Estamos diante de uma das figuras de linguagem, e todas elas, como insinua sua definição, têm sentido figurado.

Não vale o aspecto denotativo, o primeiro a ser explicitado no dicionário, mas o imaginário, criado, inventado, sob o aspecto conotativo do vocábulo, que precisa ser bem entendido, visto por um ângulo diferente. Ao contrário, não seria especial e pouco seria entendido, levado para um plano inconveniente.

Evitemos o malentendido (ou mal-entendido). O mau-entendimento não decifra a figura de linguagem, como a metáfora (“Sei que canto. E a canção é tudo./ Tem sangue eterno a asa ritmada./ E um dia sei que estarei mudo: (…)”. Motivo, Cecília Meireles.

‘Ir-se’, do qual se extrai ‘Ele se foi’, significa, numa linguagem suave, falecer, morrer.

[Material fornecido]
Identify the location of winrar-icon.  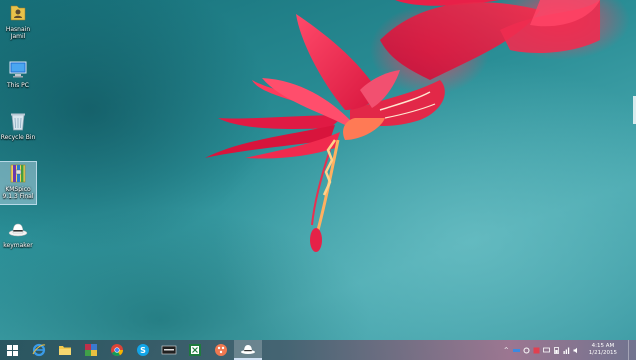
(91, 350).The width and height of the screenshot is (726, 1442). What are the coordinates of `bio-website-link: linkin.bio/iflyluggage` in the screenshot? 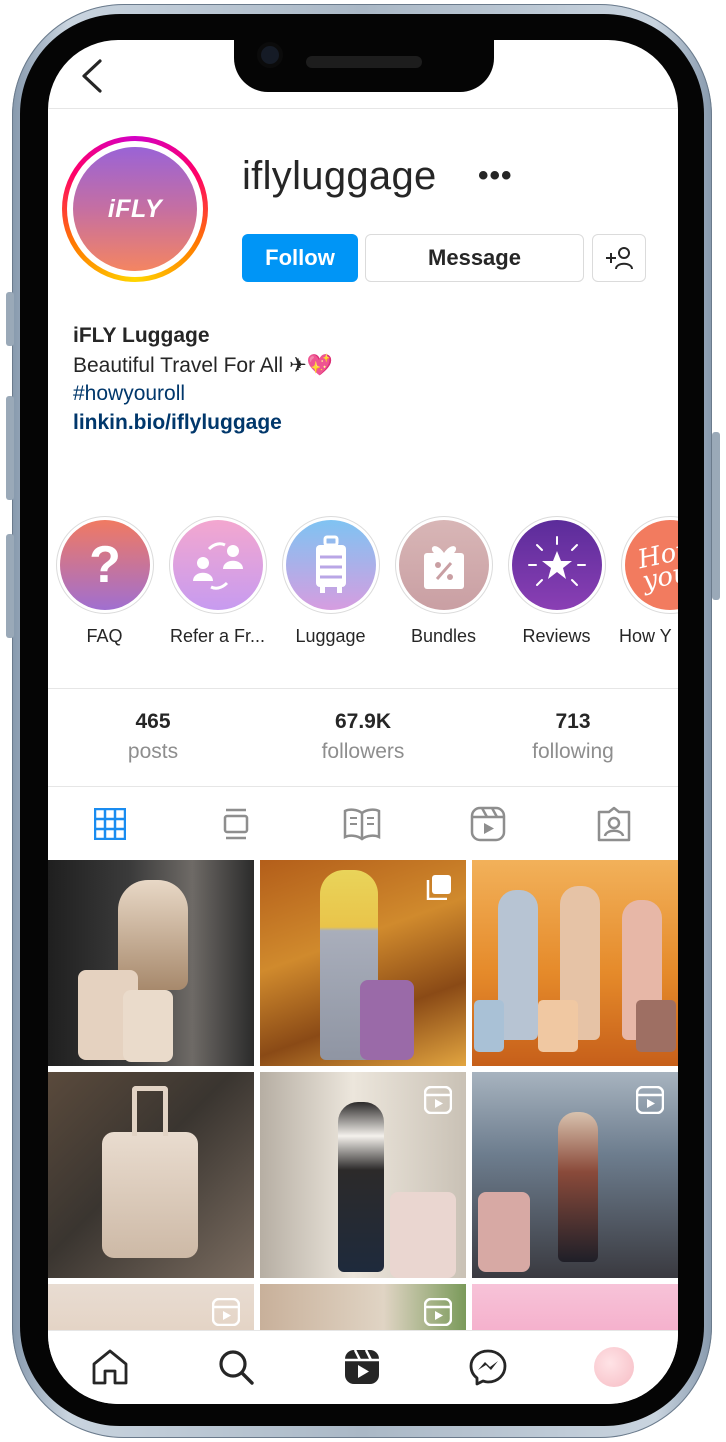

[Verificação de compreensão]
A. Segundo o texto sobre figuras de linguagem, o que significa "ir-se" numa linguagem suave?
B. Reproduza fielmente o texto sobre figuras de linguagem, começando em "Estamos diante de" e seguindo até "Motivo, Cecília Meireles.".
Responda com base exclusivamente no texto.

[Respostas às tarefas]
A. Falecer, morrer.

B.
Estamos diante de uma das figuras de linguagem, e todas elas, como insinua sua definição, têm sentido figurado.

Não vale o aspecto denotativo, o primeiro a ser explicitado no dicionário, mas o imaginário, criado, inventado, sob o aspecto conotativo do vocábulo, que precisa ser bem entendido, visto por um ângulo diferente. Ao contrário, não seria especial e pouco seria entendido, levado para um plano inconveniente.

Evitemos o malentendido (ou mal-entendido). O mau-entendimento não decifra a figura de linguagem, como a metáfora (“Sei que canto. E a canção é tudo./ Tem sangue eterno a asa ritmada./ E um dia sei que estarei mudo: (…)”. Motivo, Cecília Meireles.